10 Biodiversiteit in de architectuur in plaats van monocultuur
Wat hebben deze foto’s gemeen? 1.. Eenheid in kleur en materiaalgebruik 2.. Streekgebonden materiaalgebruik 3.. Streekgebonden vormgeving
11
Evenwicht tussen eenheid en verscheidenheid, dank zij eenvormig materiaalgebruik. Het werkt zoals een sneeuwlandschap: het harmoniseert de meest complexe vormen.
12 4.. ZELFVOORZIENING DE ENERGIEVOORZIENING PASSIEF OF LAGE ENERGIE? De lage energienorm:30 kWh/m²/jaar De passiefnorm: 15 kWh/m²/jaar Bestaande gebouwen: Een isolatie niveau met een max.verbruik van 30 à 50 kWh/m²/jaar is praktisch haalbaar en betaalbaar. Het passiefhuis-isolatieniveau voor bestaande gebouwen is technisch mogelijk maar niet altijd realistisch. Nieuwe gebouwen: Het is mogelijk om in fasen te werken. Dit geeft een besparing op de globale begininvestering. Hiervoor kan men diverse voorzieningen treffen zodat later een extra isolatie langs de buitenzijde en een luchtdicht behang aan de binnenzijde mogelijk zijn. Met deze besparing kan men meer investeren in zelfvoorziening. Maar ook dit kan in fasen gebeuren: In de eerste fase de leidingen in een latere fase de installaties.

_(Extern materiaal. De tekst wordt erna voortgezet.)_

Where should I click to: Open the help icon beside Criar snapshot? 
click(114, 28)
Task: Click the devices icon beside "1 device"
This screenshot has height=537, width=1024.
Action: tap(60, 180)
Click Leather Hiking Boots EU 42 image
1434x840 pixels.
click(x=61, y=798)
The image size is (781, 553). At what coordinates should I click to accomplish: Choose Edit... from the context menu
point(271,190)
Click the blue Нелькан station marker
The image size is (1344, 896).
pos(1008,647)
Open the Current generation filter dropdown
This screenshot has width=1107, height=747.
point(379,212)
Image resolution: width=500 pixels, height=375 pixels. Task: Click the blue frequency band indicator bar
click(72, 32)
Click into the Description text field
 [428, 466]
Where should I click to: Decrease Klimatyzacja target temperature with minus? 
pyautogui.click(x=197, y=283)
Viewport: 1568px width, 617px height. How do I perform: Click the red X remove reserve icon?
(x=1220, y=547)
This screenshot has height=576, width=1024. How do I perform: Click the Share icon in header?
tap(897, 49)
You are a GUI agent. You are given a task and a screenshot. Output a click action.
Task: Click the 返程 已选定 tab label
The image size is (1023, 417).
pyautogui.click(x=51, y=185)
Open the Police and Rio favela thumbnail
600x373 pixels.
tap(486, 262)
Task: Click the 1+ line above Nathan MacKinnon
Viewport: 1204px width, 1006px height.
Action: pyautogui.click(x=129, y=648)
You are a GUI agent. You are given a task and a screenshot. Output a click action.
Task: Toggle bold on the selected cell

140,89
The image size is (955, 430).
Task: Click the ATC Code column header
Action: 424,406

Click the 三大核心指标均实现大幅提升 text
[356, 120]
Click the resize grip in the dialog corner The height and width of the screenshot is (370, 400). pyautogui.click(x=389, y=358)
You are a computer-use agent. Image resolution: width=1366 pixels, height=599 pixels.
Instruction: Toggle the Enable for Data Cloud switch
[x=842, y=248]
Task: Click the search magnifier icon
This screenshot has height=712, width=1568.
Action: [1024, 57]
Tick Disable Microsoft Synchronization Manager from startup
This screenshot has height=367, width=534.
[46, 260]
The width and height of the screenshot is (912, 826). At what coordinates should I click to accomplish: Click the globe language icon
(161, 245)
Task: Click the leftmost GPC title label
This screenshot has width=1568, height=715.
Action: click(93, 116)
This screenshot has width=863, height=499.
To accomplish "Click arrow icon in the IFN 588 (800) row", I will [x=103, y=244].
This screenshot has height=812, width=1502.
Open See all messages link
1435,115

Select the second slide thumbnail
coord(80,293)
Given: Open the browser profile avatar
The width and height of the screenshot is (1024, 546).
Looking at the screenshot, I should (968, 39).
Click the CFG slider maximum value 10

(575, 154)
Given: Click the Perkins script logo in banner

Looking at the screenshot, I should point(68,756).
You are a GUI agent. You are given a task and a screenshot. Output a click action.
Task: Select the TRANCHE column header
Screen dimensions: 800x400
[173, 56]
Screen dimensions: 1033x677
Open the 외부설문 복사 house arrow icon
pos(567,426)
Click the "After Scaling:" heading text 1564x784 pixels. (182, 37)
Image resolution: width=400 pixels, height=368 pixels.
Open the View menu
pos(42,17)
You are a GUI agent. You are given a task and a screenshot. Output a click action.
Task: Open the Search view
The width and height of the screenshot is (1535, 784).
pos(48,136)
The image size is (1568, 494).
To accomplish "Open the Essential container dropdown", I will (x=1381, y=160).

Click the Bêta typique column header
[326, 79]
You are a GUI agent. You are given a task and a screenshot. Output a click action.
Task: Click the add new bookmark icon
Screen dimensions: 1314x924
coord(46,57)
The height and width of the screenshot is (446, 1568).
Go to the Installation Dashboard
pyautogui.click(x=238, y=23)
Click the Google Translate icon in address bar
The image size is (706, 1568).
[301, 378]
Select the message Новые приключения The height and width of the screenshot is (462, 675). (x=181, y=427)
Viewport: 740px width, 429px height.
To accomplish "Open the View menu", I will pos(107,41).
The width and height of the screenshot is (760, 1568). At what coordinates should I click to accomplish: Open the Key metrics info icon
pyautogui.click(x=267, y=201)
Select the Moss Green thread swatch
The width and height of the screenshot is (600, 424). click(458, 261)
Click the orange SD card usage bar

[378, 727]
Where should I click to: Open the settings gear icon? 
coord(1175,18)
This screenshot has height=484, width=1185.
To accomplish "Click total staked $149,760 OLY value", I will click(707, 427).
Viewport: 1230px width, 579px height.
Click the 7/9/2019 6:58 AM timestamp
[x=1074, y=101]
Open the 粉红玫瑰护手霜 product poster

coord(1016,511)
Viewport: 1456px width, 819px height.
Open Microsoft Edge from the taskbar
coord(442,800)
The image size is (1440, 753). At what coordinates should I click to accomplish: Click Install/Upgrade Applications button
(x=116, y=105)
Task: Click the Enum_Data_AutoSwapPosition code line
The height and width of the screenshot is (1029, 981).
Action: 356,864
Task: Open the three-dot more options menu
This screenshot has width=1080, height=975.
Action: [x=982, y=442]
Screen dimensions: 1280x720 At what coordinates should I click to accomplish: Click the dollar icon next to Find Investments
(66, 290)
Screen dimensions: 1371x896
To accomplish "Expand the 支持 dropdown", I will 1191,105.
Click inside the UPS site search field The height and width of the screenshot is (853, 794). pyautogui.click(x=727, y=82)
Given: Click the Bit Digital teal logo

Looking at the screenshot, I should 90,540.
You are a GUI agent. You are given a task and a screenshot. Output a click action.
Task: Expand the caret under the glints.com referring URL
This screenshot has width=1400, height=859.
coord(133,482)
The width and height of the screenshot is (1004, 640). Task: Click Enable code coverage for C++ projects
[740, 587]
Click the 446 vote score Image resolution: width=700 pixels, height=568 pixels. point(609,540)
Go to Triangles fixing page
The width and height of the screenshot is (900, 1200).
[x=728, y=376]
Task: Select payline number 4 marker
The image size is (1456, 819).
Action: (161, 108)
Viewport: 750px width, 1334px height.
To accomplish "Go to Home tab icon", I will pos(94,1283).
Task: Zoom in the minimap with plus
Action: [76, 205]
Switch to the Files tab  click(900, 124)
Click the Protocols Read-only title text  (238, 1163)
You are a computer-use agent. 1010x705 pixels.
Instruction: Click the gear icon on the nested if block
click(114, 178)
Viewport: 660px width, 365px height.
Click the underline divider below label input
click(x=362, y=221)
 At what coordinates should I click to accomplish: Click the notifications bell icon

Antwoord op deze uitdaging: Zie pagina 160: http://www.hetautonomehuis.be/nulenergie Samengevat: je kan een gebouw zodanig realiseren zodat er in een latere fase, zonder grote extra kosten ten eerste het passiefstandaard kan bereikt worden en ten tweede men energetisch zelfvoorzienend kan worden.
13 VOEDSELVOORZIENING De huisgebonden voedselvoorziening wordt traditioneel door de eigen moestuin en eventueel een kleine serre gerealiseerd. Dit kan met co-housing veel efficiënter gebeuren en er kunnen ook andere technieken toegepast worden zoals bijvoorbeeld “aquaponics.” Op deze wijze kunnen keukenresten veilig in een ecologische kringloop omgezet worden in voedsel: vissen en planten. In een eco-housing project is dit een heel rendabel systeem. Het is ook een investering die in een latere fase kan uitgevoerd worden.
Welke vissen? forel, baars, goudvis, karper, Aziatische zeebaars, regenboogforel, maanvis, modderkruiper, meerval. Je hebt wel een serre nodig omdat de temperatuur tussen de 20 en 40 °C moet liggen.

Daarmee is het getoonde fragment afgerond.